### WHAT THIS TASK INVOLVES
Search the entries for the word "Select" and report each line that has it.

### GIVEN RECORDS
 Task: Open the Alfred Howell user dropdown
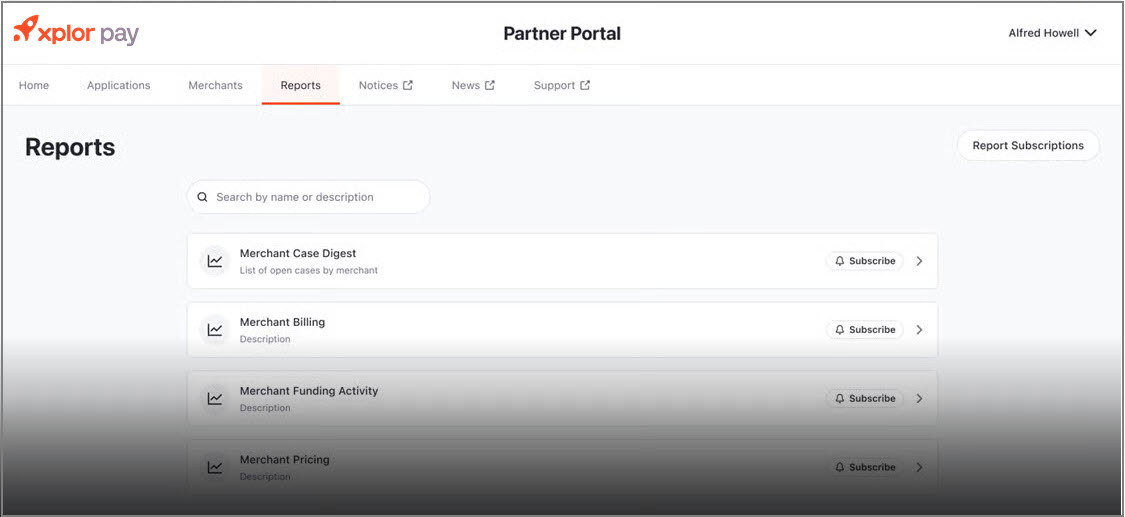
---
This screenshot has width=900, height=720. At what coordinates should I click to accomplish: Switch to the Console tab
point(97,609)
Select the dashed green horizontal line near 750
==
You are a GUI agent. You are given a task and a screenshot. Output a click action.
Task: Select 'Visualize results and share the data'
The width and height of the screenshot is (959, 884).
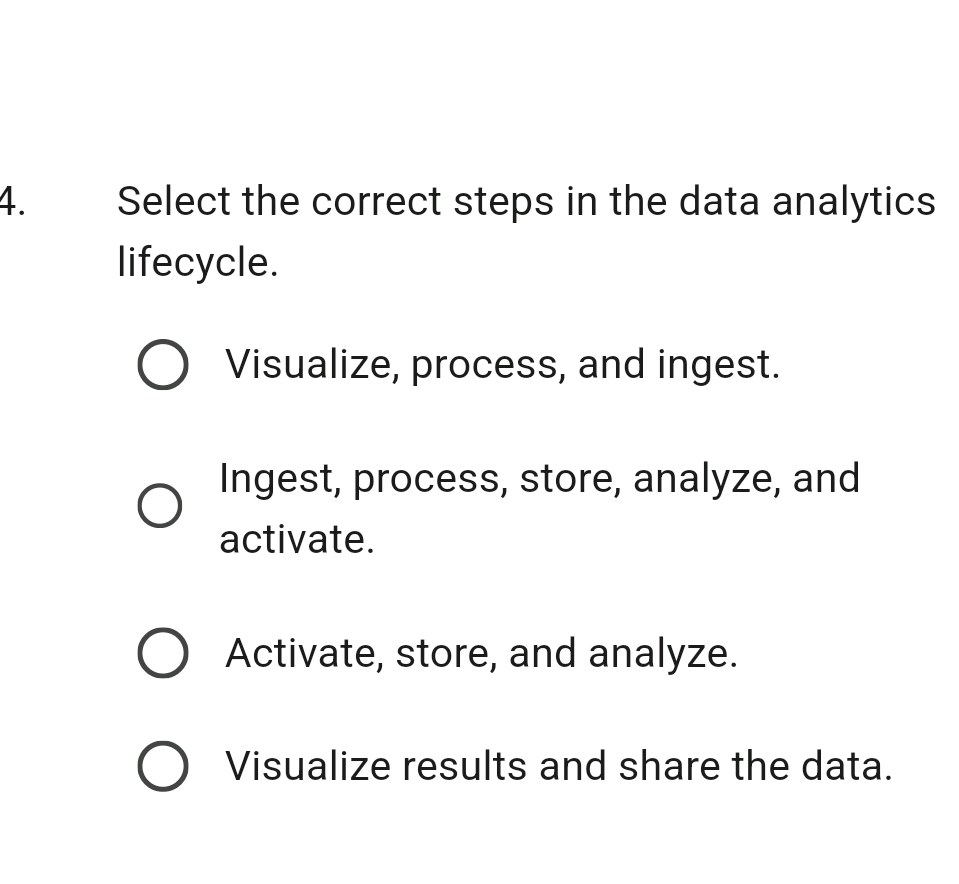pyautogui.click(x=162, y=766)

### ANSWER BOX
Select the dashed green horizontal line near 750
Task: Select 'Visualize results and share the data'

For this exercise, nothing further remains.